For 30 minutes, Siemian morphed into Peyton Manning — and not the beaten-up version from last year. Manning in his prime. In his first NFL road start ever, Siemian completed 10 of 11 passes for 168 yards and threw for two more scores in the second half as Denver (3-0) cruised to a 29-17 win over Cincinnati.

When it was over, nine different Broncos’ players had recorded a reception. Two of them — Emmanuel Sanders (nine catches - 117 yards - two TD) and Demaryius Thomas (six catches – 100 yards – one TD) — eclipsed the 100-yard, one-TD mark. Suddenly, an offense that looked like a weakness through two weeks appeared potent, a surprising reversal that means Denver really could make noise in the playoffs again.

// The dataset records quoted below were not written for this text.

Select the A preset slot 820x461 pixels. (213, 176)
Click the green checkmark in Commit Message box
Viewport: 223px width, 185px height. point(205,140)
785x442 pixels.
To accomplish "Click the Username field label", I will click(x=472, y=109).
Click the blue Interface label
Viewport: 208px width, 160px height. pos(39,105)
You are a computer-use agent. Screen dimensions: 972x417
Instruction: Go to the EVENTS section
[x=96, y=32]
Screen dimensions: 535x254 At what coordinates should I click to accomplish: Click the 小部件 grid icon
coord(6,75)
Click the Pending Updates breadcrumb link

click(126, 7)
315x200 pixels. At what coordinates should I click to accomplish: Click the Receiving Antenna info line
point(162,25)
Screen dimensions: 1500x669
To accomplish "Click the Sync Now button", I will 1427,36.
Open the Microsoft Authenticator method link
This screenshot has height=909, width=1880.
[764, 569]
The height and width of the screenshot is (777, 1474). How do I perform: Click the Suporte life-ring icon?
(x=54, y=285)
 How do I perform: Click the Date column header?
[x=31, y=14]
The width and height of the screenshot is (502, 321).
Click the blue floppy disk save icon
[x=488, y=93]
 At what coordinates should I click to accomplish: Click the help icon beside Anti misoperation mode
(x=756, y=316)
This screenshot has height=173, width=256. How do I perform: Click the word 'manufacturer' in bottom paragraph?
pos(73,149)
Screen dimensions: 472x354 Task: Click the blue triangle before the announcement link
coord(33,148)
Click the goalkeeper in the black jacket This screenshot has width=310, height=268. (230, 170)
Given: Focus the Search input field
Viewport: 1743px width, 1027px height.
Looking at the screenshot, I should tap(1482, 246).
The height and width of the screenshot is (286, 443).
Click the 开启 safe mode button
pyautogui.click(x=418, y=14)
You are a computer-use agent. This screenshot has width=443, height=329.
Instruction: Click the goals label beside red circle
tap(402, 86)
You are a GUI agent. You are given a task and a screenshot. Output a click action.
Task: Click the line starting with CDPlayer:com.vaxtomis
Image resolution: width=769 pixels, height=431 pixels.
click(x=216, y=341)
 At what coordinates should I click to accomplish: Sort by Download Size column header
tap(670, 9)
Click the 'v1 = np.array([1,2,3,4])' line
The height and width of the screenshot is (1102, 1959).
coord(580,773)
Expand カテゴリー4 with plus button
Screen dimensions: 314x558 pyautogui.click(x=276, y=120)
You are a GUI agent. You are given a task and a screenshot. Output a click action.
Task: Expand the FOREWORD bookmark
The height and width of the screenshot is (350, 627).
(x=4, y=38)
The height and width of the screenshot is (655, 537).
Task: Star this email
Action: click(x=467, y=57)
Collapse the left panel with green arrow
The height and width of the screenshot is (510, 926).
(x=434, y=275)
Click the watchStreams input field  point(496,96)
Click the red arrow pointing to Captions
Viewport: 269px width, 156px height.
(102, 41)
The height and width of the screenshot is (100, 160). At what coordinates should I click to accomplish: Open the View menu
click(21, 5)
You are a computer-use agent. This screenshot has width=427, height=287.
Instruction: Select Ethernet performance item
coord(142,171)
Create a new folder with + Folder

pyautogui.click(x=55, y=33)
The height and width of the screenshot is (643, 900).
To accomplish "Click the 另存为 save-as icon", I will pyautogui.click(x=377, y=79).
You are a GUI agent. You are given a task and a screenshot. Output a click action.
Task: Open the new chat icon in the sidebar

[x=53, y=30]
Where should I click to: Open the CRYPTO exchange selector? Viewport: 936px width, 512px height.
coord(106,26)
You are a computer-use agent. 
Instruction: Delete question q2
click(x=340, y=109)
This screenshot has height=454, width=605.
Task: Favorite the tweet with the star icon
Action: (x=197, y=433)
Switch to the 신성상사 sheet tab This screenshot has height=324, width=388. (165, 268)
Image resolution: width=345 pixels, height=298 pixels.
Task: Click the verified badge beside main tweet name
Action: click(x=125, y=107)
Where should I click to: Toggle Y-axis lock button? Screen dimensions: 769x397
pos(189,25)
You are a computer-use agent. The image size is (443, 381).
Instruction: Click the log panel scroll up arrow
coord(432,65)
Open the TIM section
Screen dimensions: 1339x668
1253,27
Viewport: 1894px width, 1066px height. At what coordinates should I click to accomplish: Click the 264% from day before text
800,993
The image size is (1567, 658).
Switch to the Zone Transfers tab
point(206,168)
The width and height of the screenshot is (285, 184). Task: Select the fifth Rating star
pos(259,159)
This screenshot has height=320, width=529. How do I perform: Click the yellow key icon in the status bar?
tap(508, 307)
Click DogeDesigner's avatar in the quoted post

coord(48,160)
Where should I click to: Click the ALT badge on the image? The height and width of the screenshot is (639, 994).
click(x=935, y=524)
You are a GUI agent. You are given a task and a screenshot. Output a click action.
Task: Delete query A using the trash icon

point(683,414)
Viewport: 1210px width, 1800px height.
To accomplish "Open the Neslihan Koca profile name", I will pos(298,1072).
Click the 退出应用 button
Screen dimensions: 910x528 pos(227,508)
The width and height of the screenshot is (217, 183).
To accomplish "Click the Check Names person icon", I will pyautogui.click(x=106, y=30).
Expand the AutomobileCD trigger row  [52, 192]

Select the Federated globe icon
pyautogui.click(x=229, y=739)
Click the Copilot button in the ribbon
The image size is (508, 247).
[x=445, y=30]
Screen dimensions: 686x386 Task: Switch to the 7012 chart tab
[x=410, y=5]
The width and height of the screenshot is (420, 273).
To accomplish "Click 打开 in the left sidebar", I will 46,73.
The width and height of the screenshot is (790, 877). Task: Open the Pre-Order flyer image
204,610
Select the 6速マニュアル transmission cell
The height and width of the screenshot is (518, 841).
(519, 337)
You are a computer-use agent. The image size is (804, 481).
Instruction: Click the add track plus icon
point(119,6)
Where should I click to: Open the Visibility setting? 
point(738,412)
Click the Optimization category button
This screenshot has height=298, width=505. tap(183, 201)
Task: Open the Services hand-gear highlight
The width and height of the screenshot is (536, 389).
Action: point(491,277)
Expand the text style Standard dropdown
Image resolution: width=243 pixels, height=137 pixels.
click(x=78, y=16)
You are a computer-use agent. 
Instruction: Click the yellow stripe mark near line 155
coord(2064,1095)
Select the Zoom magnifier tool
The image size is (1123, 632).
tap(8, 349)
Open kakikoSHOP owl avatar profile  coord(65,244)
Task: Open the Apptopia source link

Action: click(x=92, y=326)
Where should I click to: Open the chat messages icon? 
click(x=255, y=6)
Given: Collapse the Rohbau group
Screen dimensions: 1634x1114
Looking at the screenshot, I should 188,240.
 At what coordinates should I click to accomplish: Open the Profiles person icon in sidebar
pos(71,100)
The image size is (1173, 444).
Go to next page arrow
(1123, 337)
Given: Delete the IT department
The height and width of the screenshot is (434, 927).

After spending this week subtly griping about their lack of touches, Sanders and Thomas went off. Sanders scored Denver’s first touchdown of the day on a 41-yard bomb that made it 10-7.

His work catching short passes in traffic and making defenders miss was perhaps just as important. Sanders' elusiveness inflated Siemian’s gaudy yardage total. Someone say a prayer for Dre Kirkpatrick’s ankles tonight.

Thomas also impressed. On third-and-11 with 4:23 remaining and the Broncos up five, he beat Bengals corner Chris Lewis-Harris for a 55-yard score. The touchdown all but put the game out of reach.

The big play had been missing from Denver’s offense in the first two weeks of the season. Siemian only attempted one pass in 59 attempts that traveled 20-plus yards in the air in weeks one and two, ESPN found. Airing it out paid dividends Sunday.

Denver hung 29 points even as its running game struggled (52 yards on 23 attempts) and its defense didn’t score. That alone should put fear into the rest of the league. The Broncos’ defense already looks like it could have a top-five finish this season; even without DeMarcus Ware, they slowed Cincinnati’s dangerous passing attack. If you add quarterback play like the Broncos got from Siemian in the second half, those are the ingredients of another team that can advance deep in the playoffs.

The weapons are there for Siemian. And he used them beautifully against Cincinnati.